On your right, look for a pale stone façade arranged in stacked classical tiers, with a single tower and statue-filled niches above the entrance.
Here on Plaza de la Constitución, beside the town hall, San Isidoro shows you one of Oviedo’s favorite habits: putting power, prayer, and public life shoulder to shoulder.
At first glance, this church seems self-contained. It is not. San Isidoro sits on top of older lives. Before this building, there was an earlier Romanesque church here, already recorded in the year twelve seventeen. That first church disappeared, almost entirely. Only its entrance arch survived, and the city moved it in nineteen twenty-five to the Campo de San Francisco. That survivor began its life here.
The woman who pushed the next chapter forward deserves to be named clearly: Magdalena de Ulloa. She was one of the great patrons of the Jesuits in sixteenth-century Spain, and patrons matter because they decide which ideas get stone, land, and staying power. Magdalena was also known for helping raise Don John of Austria, so when she supported a Jesuit college here in fifteen seventy-six, she was not making a small local donation. She was plugging Oviedo into a national web of religion, education, and influence.
If you glance at your screen, the wider view shows the church as the surviving piece of that larger Jesuit world. The college of San Matías once stood around it. Later, the city changed course. In eighteen seventy-three, workers demolished the college to make room for El Fontán Market beside the church. San Isidoro remained standing, like the last chapter left in a book after someone tore out the middle pages.

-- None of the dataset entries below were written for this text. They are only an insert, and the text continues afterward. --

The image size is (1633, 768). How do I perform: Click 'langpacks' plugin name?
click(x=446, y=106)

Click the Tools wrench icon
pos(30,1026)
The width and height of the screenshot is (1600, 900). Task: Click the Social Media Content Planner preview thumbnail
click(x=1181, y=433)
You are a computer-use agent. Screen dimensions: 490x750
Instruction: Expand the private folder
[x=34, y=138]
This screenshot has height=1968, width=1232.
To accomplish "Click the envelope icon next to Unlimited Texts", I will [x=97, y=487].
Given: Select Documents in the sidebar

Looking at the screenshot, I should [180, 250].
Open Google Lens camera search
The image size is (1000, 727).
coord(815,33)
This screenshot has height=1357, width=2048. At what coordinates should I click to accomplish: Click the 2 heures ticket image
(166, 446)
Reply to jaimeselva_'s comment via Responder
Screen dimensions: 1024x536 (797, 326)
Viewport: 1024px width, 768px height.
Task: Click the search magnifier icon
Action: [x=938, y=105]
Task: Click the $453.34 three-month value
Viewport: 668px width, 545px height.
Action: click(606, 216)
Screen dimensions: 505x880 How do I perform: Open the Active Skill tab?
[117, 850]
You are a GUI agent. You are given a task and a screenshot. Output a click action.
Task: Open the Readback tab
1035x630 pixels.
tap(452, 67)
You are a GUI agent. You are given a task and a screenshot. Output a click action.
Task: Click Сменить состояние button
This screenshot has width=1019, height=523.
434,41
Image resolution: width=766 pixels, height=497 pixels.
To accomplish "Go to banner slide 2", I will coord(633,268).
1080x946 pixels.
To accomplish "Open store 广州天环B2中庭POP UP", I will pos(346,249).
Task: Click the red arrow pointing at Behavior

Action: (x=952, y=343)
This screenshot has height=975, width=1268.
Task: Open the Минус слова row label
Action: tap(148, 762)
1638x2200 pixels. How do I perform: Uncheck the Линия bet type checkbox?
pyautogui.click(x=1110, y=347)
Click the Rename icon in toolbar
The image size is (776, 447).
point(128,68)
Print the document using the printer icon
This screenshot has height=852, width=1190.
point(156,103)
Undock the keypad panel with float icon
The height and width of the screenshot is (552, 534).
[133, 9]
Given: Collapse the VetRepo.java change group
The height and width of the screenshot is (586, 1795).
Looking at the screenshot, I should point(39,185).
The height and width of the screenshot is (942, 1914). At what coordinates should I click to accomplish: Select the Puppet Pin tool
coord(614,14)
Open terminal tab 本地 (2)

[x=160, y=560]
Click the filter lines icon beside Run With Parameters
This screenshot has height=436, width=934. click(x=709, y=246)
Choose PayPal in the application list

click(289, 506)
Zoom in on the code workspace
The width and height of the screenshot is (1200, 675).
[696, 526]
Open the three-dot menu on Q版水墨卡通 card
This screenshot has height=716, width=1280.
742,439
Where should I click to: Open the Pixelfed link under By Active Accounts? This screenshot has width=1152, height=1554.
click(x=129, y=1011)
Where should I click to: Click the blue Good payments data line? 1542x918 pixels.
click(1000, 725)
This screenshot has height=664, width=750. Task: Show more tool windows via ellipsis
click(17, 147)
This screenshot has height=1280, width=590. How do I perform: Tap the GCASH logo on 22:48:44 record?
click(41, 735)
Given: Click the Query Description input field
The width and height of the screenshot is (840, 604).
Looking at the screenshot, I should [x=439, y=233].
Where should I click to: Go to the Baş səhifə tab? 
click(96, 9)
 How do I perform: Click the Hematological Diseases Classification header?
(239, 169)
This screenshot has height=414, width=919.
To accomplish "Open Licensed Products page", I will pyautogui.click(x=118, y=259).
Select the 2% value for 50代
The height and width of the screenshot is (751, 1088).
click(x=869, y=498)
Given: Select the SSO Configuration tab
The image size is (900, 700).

The church you see now took shape slowly. Work stretched across decades, especially from sixteen forty-six to sixteen eighty-one, with several architects involved, including Francisco Menéndez Camina from Avilés. Inside, it follows a Jesuit layout: one main hall, called the nave, with side chapels opening off it so preaching could stay clear and direct. The original design planned for two towers. The budget, as usual, had other ideas, so Oviedo got one.
This place also keeps memory in a very physical form. Martín Carrillo Alderete, a former bishop of Oviedo who later became archbishop of Granada, signed the foundation document in sixteen forty-five. He is buried inside in an urn set into an arcosolium, a recessed tomb built into the wall near the altar area. That means the man who helped institutionalize this place still remains part of it, not just in paper records but in the building itself.
And San Isidoro never stopped collecting layers. It became a parish church, fostered a deep devotion to Our Lady of Sorrows, gained a special devotional connection with Santa Maria Maggiore in Rome, and still serves as a place where Oviedo gathers for Holy Week processions, funerals, and civic farewells. This is not frozen heritage. It is a working memory bank.
In Oviedo, the sacred and the everyday often lived wall to wall... and here, they quite literally did. When you are ready, El Fontán Market is about a minute away. It rises where part of this religious complex once stood, which tells you a lot about how this city keeps remaking itself without losing its pulse.